La fundición de Ventanas es una estatua viva a nuestra incapacidad de reinventarnos. Un vestigio del pasado que nos recuerda que no hemos imaginado un futuro. Un problema político, económico y social por no hacer la pega. Un mensaje irrevocable sobre cómo los relatos ortodoxos de izquierdas y derechas se equivocaron. El Estado no supo administrar un gran activo, y el mercado tampoco fue la herramienta para que esos trabajadores y recursos migraran a una industria limpia y competitiva.
Pasear por Quinteros nos revela que la industria, pública y privada, generó trabajos pero no progreso. Las termas de Ventana son una triste anécdota que nos recuerda que ahí se vive con los estándares de medio siglo atrás. El Estado no supo actualizar la regulación a tiempo ni ser eficaz con la fiscalización, y menos hablar de incentivos para desarrollar tecnologías limpias. Las empresas se apegaron a la norma insuficiente y se desentendió de sus vecinos, levantando la bandera de que el bienestar social es menester del Gobierno de turno. El rol suyo es solo cumplir la ley y facturar. Así, cada uno siguiendo su guion de antaño, trazaron un camino hacia un lugar adivinable. Todos sabíamos que este día llegaría. Y todos sabemos los otros días que llegarán.

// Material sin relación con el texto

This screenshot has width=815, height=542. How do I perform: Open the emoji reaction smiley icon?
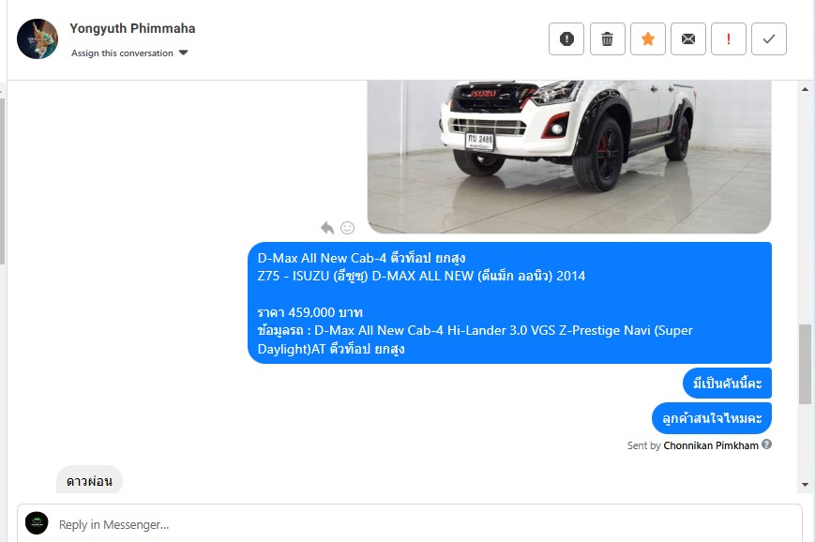click(347, 228)
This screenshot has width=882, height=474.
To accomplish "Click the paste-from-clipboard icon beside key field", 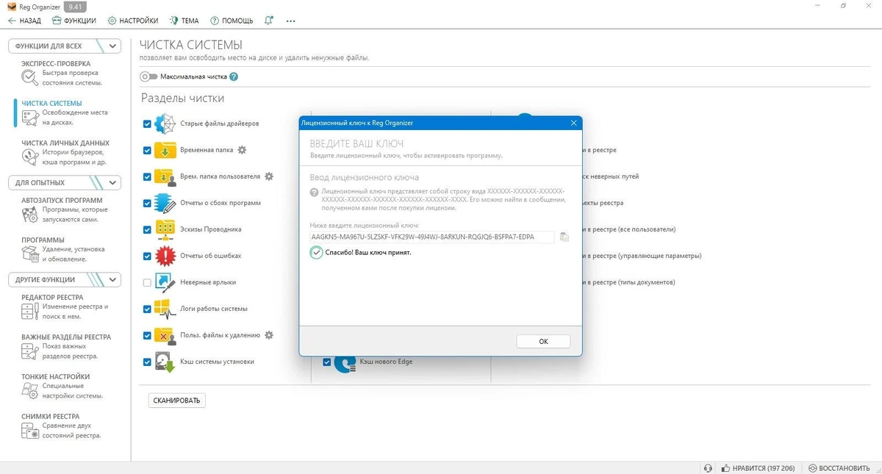I will pyautogui.click(x=564, y=237).

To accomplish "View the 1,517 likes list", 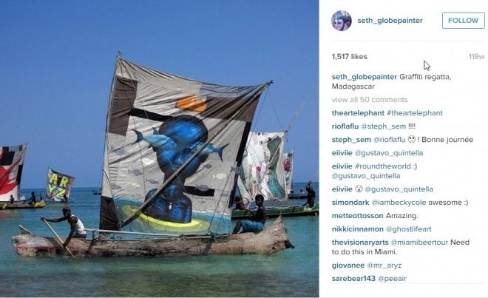I will (350, 57).
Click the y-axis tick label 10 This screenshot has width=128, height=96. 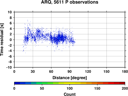(10, 12)
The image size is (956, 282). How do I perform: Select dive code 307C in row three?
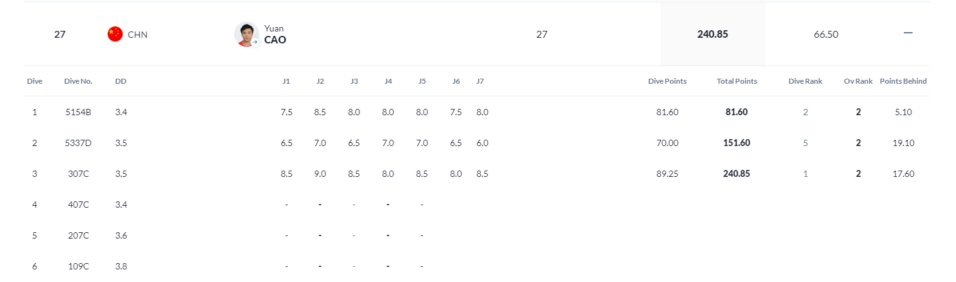tap(79, 174)
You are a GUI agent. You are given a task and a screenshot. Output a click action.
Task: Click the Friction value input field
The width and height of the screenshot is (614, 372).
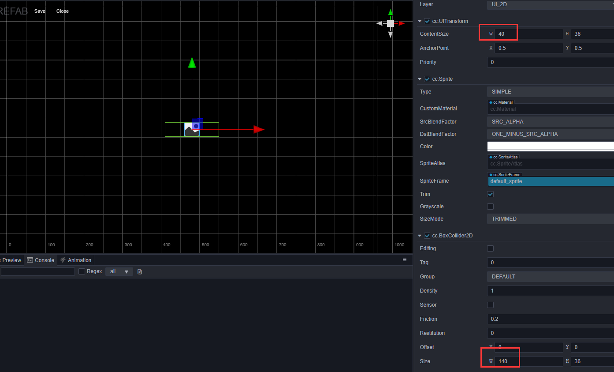551,319
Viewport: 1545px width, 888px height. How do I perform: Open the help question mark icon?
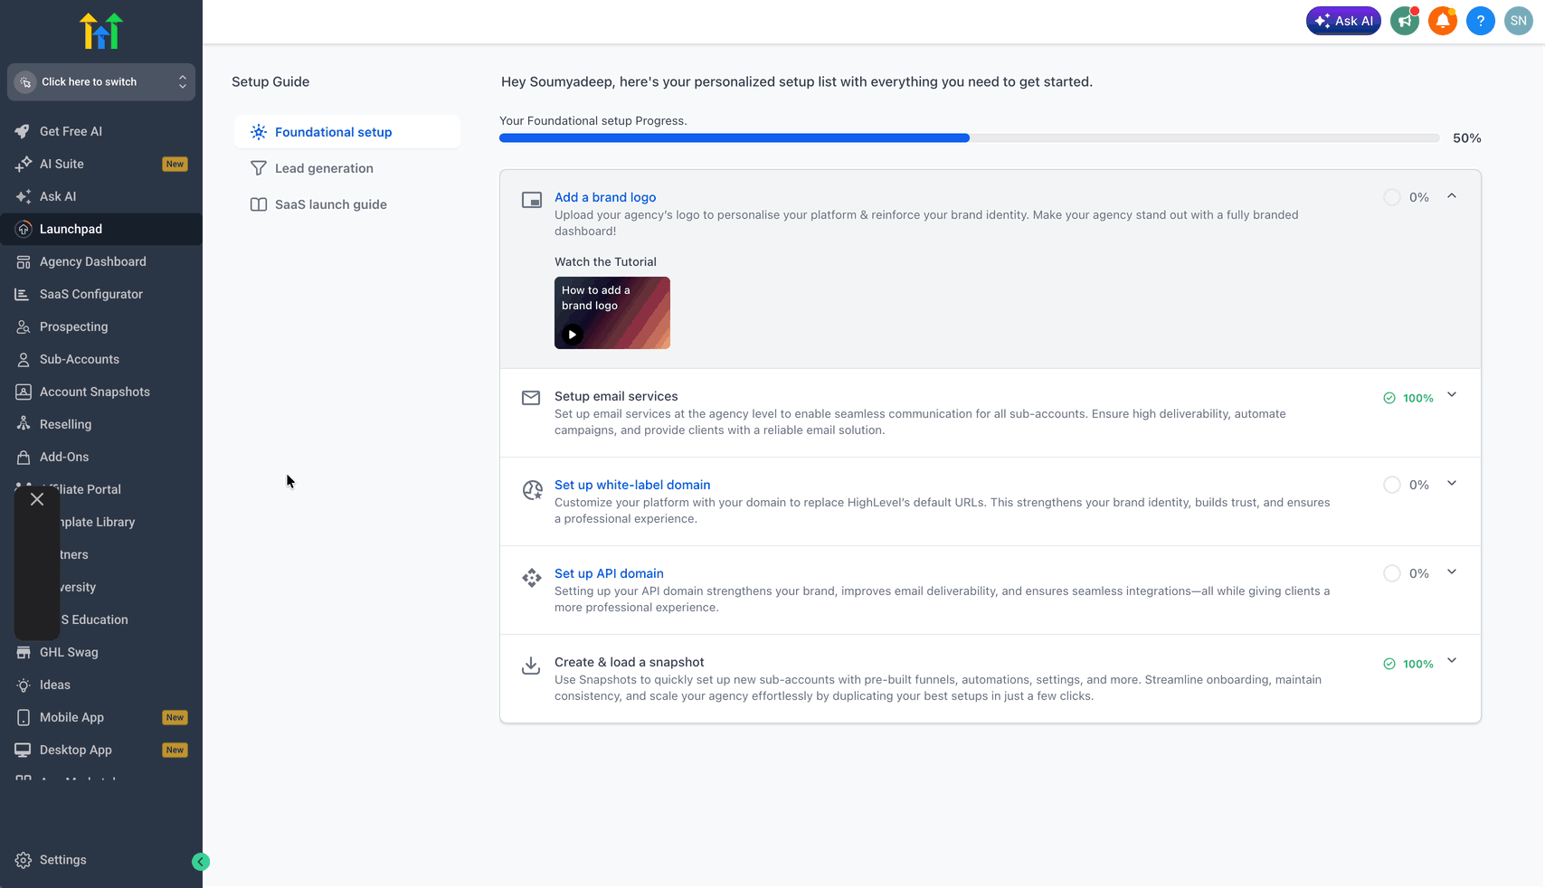tap(1481, 21)

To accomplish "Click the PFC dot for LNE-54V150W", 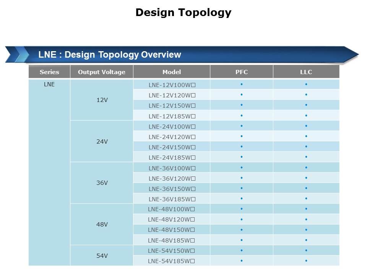I will (x=242, y=251).
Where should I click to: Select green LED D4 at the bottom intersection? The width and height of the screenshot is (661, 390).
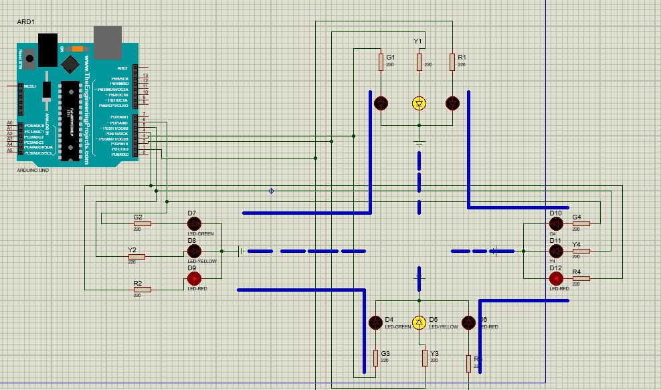coord(376,322)
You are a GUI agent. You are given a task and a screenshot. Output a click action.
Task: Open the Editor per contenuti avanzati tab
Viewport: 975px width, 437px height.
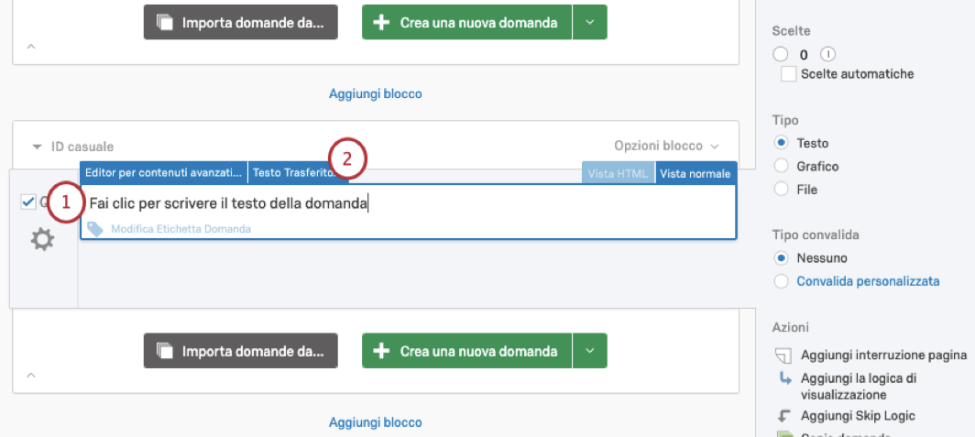[164, 172]
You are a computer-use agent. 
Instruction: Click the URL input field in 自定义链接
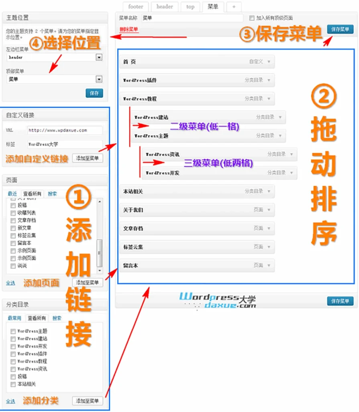(x=65, y=130)
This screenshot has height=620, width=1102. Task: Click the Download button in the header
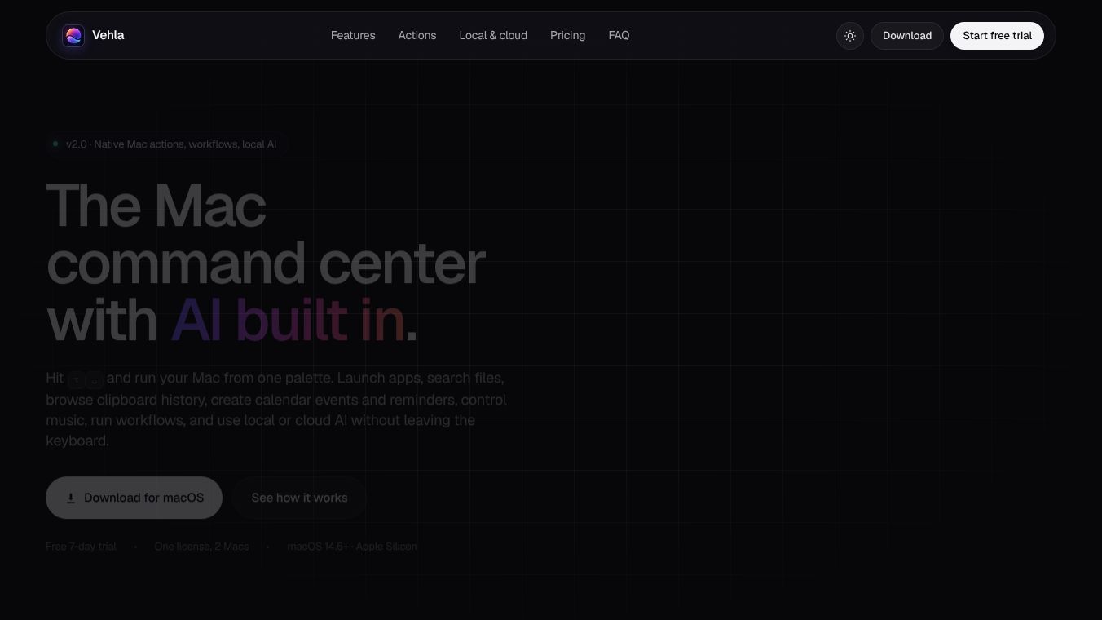point(907,36)
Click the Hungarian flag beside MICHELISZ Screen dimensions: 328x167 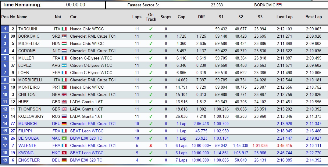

La destrucción creativa sin duda es necesaria, pero para que sea a nuestro favor, necesitamos que esas nuevas empresas innovadoras tengan acento chileno. Y para que eso pase, no podemos recurrir a ideas obsoletas que probaron ser ineficaces. El Estado es por lejos el peor pagador del país y el peor empleador, entonces para hablar de empresas estatales primero necesitamos hablar de gobiernos corporativos e incentivos de un estándar desconocido hasta hoy. Por otro lado, pensar que el mercado solito va a desarrollar la industria del hidrógeno verde solo puede tener como origen el no saber que el Estado alemán planea invertir 200 mil millones de dólares en lo mismo. En el mundo no solo compiten las empresas, sino que también los países, y necesitamos definir cómo vamos a competir.
La ambiciosa lista de demandas y expectativas sociales solo puede ser abordado de la mano de un mercado laboral más competitivo que pague mejores sueldos, y de un modernizado Estado con los recursos necesarios para proveer servicios. Para lo anterior, es fundamental el crecimiento económico y de nuestra productividad, lo que está directamente ligado a nuestra capacidad de competir en el mundo y equilibrar nuestros mercados internos. Podrá sonar obvio, pero lo obvio por obvio se calla y por callado se olvida: necesitamos un plan. Una estrategia que nos permita consensuar un horizonte común y coordinar tanto inversiones como regulación.
Una estrategia de desarrollo para nuestro país permitiría resolver situaciones donde las decisiones individuales son subóptimas, generan fallas de mercado y terminan en pérdidas sociales irreparables. El caso de Ventana es un buen ejemplo: la tecnología, magnitud de inversión y escala de demanda necesaria para construir nuevas fundiciones de cobre, requiere de la coordinación entre múltiples empresas y el Estado. Probablemente, a cada jugador “no le conviene” invertir por separado, pero puede que al país sí le convenga un arreglo entre ellos. Sin embargo, por fallas de coordinación, cada una parcha su fundición a medias, no refina el cobre o subcontrata en otro país. Así, cada empresa optimiza su situación, pero Chile pierde oportunidades de negocio, conocimiento, acceso a tecnología y productividad.
El caso se repite en cada industria: agrícola, ganadera, financiera o turismo, en todas. En cada una de ellas hay oportunidades de inversión y regulación que estamos dejando pasar por ausencia de instancias de diálogo y un plan común. Las faltas de consenso y coordinación las pagamos todos: las empresas en lo que dejan de ganar, y el país al no desarrollarse. Por lo mismo, países como Alemania no dejan el desafío de su estrategia energética simplemente al mercado dentro de un rayado de cancha normativo, sino que invierte y promueve de manera deliberada la matriz energética, que es más beneficiosa para su población e industrias, balanceando precio y medioambiente. Tal como en el pasado nuestro país tomó decisiones para impulsar sectores como el minero, forestal o solar, hoy necesitamos que esa articulación sea en coordinación con el mundo privado y comunidades.
Si nos organizamos puede que nos vaya mejor a todos.